Kamis 09-04-2026,08:30 WIB
Reporter : Wahyudi
Editor : Ependi Harian

MUKOMUKO, RADARUTARA.ID – Tiga desa di Kabupaten Mukomuko, yakni Desa Resno, Desa Arga Jaya, dan Desa Nelan Indah diusulkan masuk dalam program Dana Alokasi Khusus (DAK) tematik pengentasan permukiman kumuh terpadu jangka menengah. Usulan tersebut kini telah lolos melewati tahap verifikasi awal dan masih menunggu proses lanjutan di tingkat pusat.

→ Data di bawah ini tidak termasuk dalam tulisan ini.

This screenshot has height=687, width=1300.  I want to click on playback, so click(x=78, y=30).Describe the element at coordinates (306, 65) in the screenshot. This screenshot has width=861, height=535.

Kepala Bidang Perumahan dan Permukiman Dinas Perumahan dan Kawasan Permukiman (Perkim) Kabupaten Mukomuko, Erik Mendiho, didampingi stafnya Arga, menyampaikan bahwa ketiga desa tersebut berpeluang besar mendapatkan intervensi pembangunan apabila usulan tersebut disetujui pemerintah pusat.

Menurutnya, program DAK tematik ini difokuskan pada penanganan kawasan kumuh secara menyeluruh, bukan parsial. Jika disetujui, pemerintah pusat akan menggelontorkan berbagai jenis pembangunan infrastruktur dasar yang langsung menyentuh kebutuhan masyarakat.

“Kalau usulan ini diterima, pembangunan yang masuk tidak hanya satu sektor. Ada jalan lingkungan, sanitasi, pengelolaan sampah, penyediaan air bersih hingga penataan kawasan permukiman,” ujarnya.

Ia menegaskan, seluruh komponen pembangunan tersebut merupakan bagian dari skema terpadu untuk mengurangi dan menghapus kawasan kumuh di wilayah sasaran. Program ini juga dirancang untuk meningkatkan kualitas hidup masyarakat, khususnya di kawasan dengan tingkat kepadatan dan keterbatasan infrastruktur dasar.

Saat ini, ketiga desa tersebut dinilai telah memenuhi kriteria awal sebagai lokasi prioritas penanganan. Hasil verifikasi tahap awal menjadi pintu masuk untuk mengikuti tahapan berikutnya yang akan menentukan apakah usulan tersebut layak mendapatkan pendanaan DAK tematik.

Namun demikian, Erik mengingatkan bahwa prosesnya masih panjang. Pemerintah daerah masih harus melengkapi berbagai dokumen pendukung serta mengikuti tahapan evaluasi lanjutan dari pemerintah pusat.

“Masih ada beberapa tahapan lagi. Kita tetap optimistis, tapi semua tergantung hasil penilaian akhir,” tegasnya.

Jika program ini terealisasi, dampaknya dipastikan signifikan bagi ketiga desa tersebut. Selain memperbaiki infrastruktur dasar, penanganan kumuh terpadu juga diharapkan mampu mendorong perubahan pola hidup masyarakat menuju lingkungan yang lebih sehat dan tertata.

"Kami berkomitmen untuk terus mengawal usulan tersebut hingga tahap akhir, mengingat program ini menjadi salah satu peluang besar dalam mempercepat penanganan kawasan permukiman kumuh di Kabupaten Mukomuko," pungkasnya.